» AIM OF THE TASK: Transcribe verbatim every line from the line containing "[Google +] (104, 997)" to the end of the entries, including both endpoints. Output nothing beyond those lines.

[Items listed in a dataset]
▬▬▬

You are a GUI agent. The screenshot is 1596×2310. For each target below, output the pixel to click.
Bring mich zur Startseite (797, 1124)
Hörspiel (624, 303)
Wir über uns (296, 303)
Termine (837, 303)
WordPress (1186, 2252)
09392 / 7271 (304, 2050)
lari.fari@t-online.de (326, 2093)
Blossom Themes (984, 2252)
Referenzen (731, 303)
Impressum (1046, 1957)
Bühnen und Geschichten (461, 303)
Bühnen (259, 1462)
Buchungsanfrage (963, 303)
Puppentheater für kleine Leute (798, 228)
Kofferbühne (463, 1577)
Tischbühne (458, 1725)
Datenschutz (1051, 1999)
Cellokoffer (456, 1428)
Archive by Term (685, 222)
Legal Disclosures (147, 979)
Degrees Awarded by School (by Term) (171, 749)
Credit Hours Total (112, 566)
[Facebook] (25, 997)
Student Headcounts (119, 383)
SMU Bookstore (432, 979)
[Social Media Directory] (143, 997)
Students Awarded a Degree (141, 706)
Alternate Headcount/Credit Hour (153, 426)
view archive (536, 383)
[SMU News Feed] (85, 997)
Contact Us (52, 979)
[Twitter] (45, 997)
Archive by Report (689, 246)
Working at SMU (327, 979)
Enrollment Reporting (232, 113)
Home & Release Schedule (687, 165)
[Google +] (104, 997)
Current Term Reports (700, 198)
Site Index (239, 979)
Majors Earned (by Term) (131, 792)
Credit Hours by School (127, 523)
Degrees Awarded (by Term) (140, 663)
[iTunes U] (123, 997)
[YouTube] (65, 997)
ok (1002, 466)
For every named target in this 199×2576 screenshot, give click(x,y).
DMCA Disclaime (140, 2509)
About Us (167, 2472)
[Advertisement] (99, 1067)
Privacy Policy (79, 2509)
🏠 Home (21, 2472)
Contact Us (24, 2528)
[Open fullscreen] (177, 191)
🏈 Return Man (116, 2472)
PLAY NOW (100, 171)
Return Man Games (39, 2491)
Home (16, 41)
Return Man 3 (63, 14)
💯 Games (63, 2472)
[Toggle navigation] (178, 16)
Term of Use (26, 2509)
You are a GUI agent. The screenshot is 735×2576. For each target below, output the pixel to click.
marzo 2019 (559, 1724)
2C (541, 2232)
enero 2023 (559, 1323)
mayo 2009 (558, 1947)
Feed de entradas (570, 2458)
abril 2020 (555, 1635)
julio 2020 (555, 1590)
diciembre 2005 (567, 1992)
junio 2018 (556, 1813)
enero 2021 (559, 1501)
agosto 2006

▬▬▬

» ANSWER AREA:
[Google +] (104, 997)
Current Term Reports (700, 198)
Site Index (239, 979)
Majors Earned (by Term) (131, 792)
Credit Hours by School (127, 523)
Degrees Awarded (by Term) (140, 663)
[iTunes U] (123, 997)
[YouTube] (65, 997)
ok (1002, 466)
For every named target in this 199×2576 screenshot, give click(x,y).
DMCA Disclaime (140, 2509)
About Us (167, 2472)
[Advertisement] (99, 1067)
Privacy Policy (79, 2509)
🏠 Home (21, 2472)
Contact Us (24, 2528)
[Open fullscreen] (177, 191)
🏈 Return Man (116, 2472)
PLAY NOW (100, 171)
Return Man Games (39, 2491)
Home (16, 41)
Return Man 3 (63, 14)
💯 Games (63, 2472)
[Toggle navigation] (178, 16)
Term of Use (26, 2509)
You are a GUI agent. The screenshot is 735×2576. For each target below, output the pixel to click.
marzo 2019 (559, 1724)
2C (541, 2232)
enero 2023 (559, 1323)
mayo 2009 (558, 1947)
Feed de entradas (570, 2458)
abril 2020 (555, 1635)
julio 2020 (555, 1590)
diciembre 2005 (567, 1992)
junio 2018 (556, 1813)
enero 2021 (559, 1501)
agosto 2006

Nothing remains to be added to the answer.